Exercise aim -> The data follows this line. Copy verbatim the line with "775x581 pixels." and each line after it to the end.

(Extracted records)
▬▬▬▬▬▬

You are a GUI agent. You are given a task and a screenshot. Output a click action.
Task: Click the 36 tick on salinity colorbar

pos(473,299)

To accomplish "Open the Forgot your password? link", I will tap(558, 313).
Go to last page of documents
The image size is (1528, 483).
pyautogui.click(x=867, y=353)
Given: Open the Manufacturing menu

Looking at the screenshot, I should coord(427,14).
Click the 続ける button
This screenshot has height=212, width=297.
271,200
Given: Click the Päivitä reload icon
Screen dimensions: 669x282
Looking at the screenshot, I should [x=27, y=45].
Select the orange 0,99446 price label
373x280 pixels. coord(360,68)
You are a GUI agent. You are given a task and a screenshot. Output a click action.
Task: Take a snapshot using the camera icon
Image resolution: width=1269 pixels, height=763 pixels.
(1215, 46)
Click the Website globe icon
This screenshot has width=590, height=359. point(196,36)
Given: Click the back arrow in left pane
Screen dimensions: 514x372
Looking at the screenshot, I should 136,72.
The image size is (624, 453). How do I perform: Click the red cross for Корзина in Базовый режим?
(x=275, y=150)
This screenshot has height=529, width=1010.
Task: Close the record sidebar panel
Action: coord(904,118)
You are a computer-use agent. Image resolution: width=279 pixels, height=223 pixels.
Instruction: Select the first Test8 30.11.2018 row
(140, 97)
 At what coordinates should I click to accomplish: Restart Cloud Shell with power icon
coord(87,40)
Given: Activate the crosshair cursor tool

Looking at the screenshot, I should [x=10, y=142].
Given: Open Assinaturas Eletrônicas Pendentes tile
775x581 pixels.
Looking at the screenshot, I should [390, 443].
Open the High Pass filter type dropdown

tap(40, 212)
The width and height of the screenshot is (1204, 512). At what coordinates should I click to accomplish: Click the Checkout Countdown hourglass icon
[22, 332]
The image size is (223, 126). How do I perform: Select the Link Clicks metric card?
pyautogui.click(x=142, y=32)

▬▬▬▬▬▬

Written answer ->
775x581 pixels.
Looking at the screenshot, I should [390, 443].
Open the High Pass filter type dropdown

tap(40, 212)
The width and height of the screenshot is (1204, 512). At what coordinates should I click to accomplish: Click the Checkout Countdown hourglass icon
[22, 332]
The image size is (223, 126). How do I perform: Select the Link Clicks metric card?
pyautogui.click(x=142, y=32)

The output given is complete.